Neste contencioso, todos os argumentos são válidos. Durante a recente cimeira de Abril dos 28 Estados-membros da NATO em Estrasburgo (Croácia e Albânia foram integradas na organização), a Turquia colocou fortes objecções à eleição do novo secretário-geral e ex-primeiro-ministro dinamarquês, Anders Fogh Rasmunssen, opositor da entrada da Turquia na União e que irritou os muçulmanos ao apoiar o direito de caricaturar o profeta Maomé.
As reticências de Ancara face à designação do novo secretário-geral da NATO, depois retiradas após cedências mútuas, suscitaram perplexidade nas capitais europeias e colocaram uma questão simples: se um país com o peso e a dimensão da Turquia adoptou esta atitude na cimeira dos aliados atlânticos, que comportamento poderá demonstrar na qualidade de estado membro de pleno direito da UE?

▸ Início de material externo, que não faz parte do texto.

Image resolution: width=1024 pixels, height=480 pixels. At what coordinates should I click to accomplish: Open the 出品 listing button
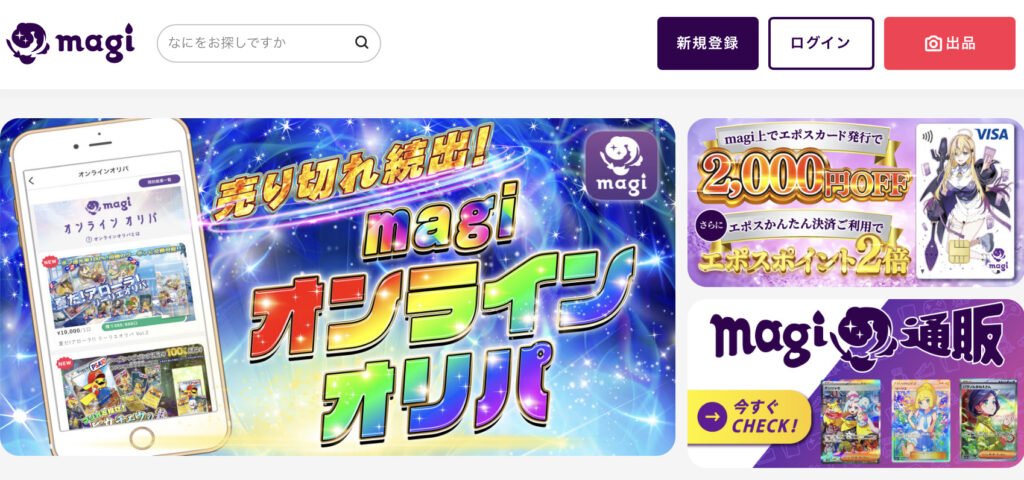tap(950, 43)
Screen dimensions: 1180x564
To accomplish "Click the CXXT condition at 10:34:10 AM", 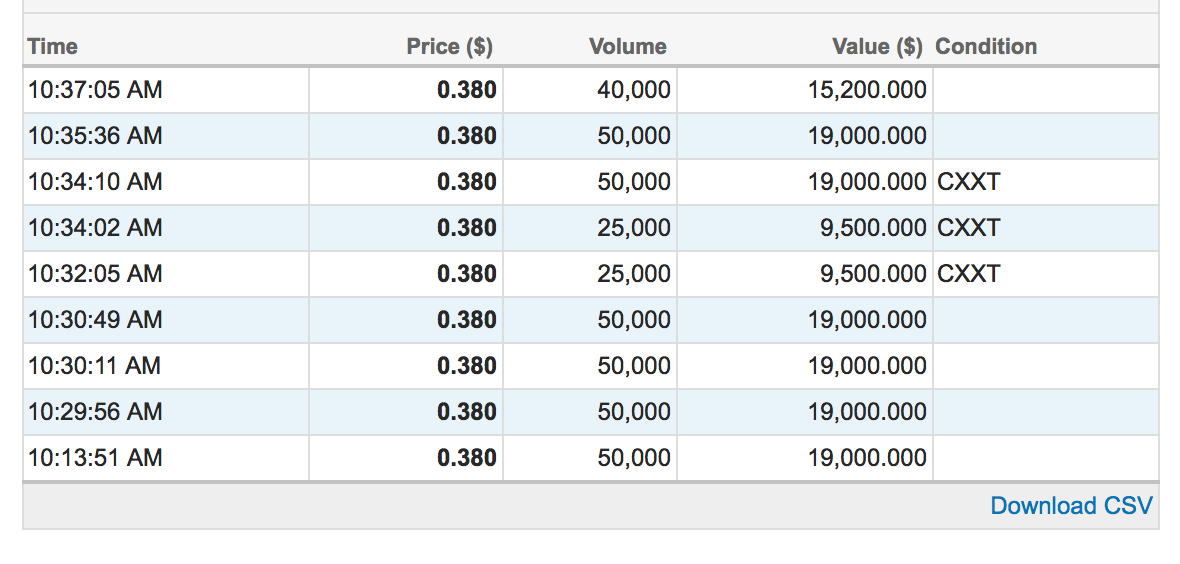I will 969,181.
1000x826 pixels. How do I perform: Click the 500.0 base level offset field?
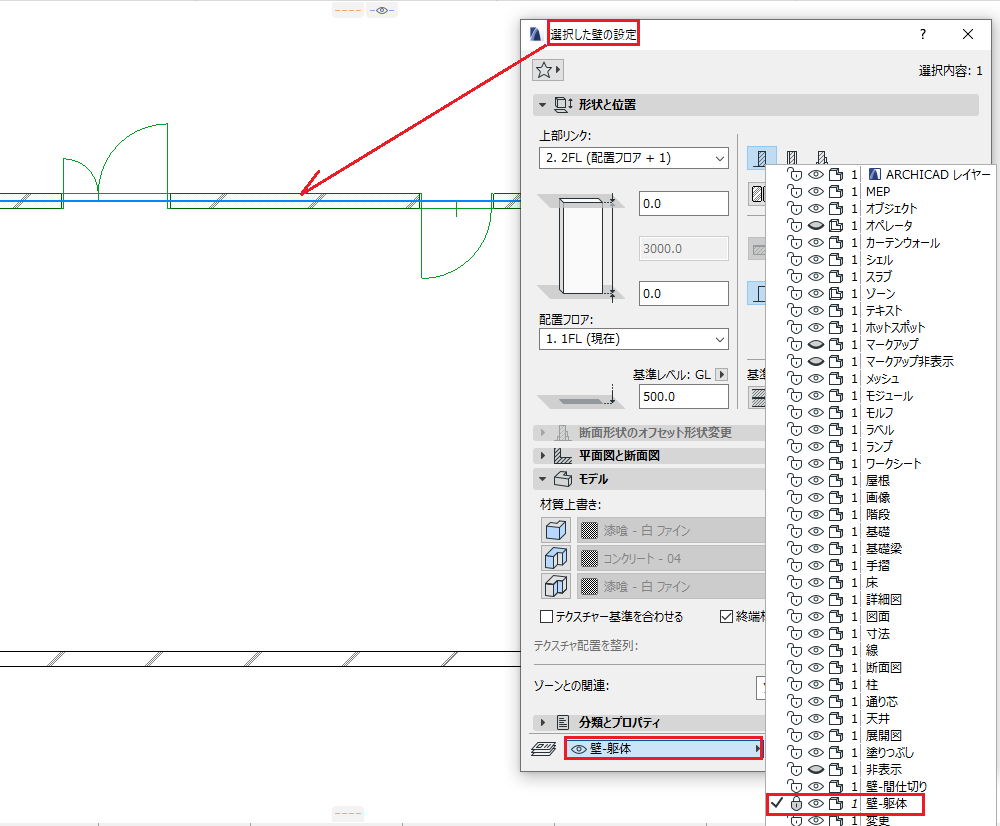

Em paralelo, a iniciativa da União para uma nova parceria a leste, que inclui os três estados do Caúcaso (Arménia, Azerbaijão e Geórgia) e ainda Bielorrússia, Ucrânia, Moldávia, colide com uma zona geoestratégica de “interesse vital” para Ancara e Moscovo. Assim, e como também tem sido sublinhado, as políticas da UE face à Turquia e Rússia nunca poderão deixar de estar presentes quando se impulsionarem as relações com os países incluídos na parceria a leste.
Com os vizinhos “não-europeus” do sul (um vasto arco mediterrânico que se estende de Marrocos à Síria) foi também decidido reforçar a cooperação através de uma iniciativa paralela, a união para o Mediterrâneo, que ocorreu durante a presidência francesa (Julho de 2008).
A política de vizinhança a sul abrange um vasto leque de países da orla do Mediterrâneo: Marrocos, Argélia, Tunísia, Líbia, Egipto, Israel, território palestiniano ocupado, Líbano, Jordânia e Síria. Para além de uma parceria e acordo de cooperação com o Iraque.
A situação geográfica destes países exclui-os de qualquer perspectiva de adesão plena.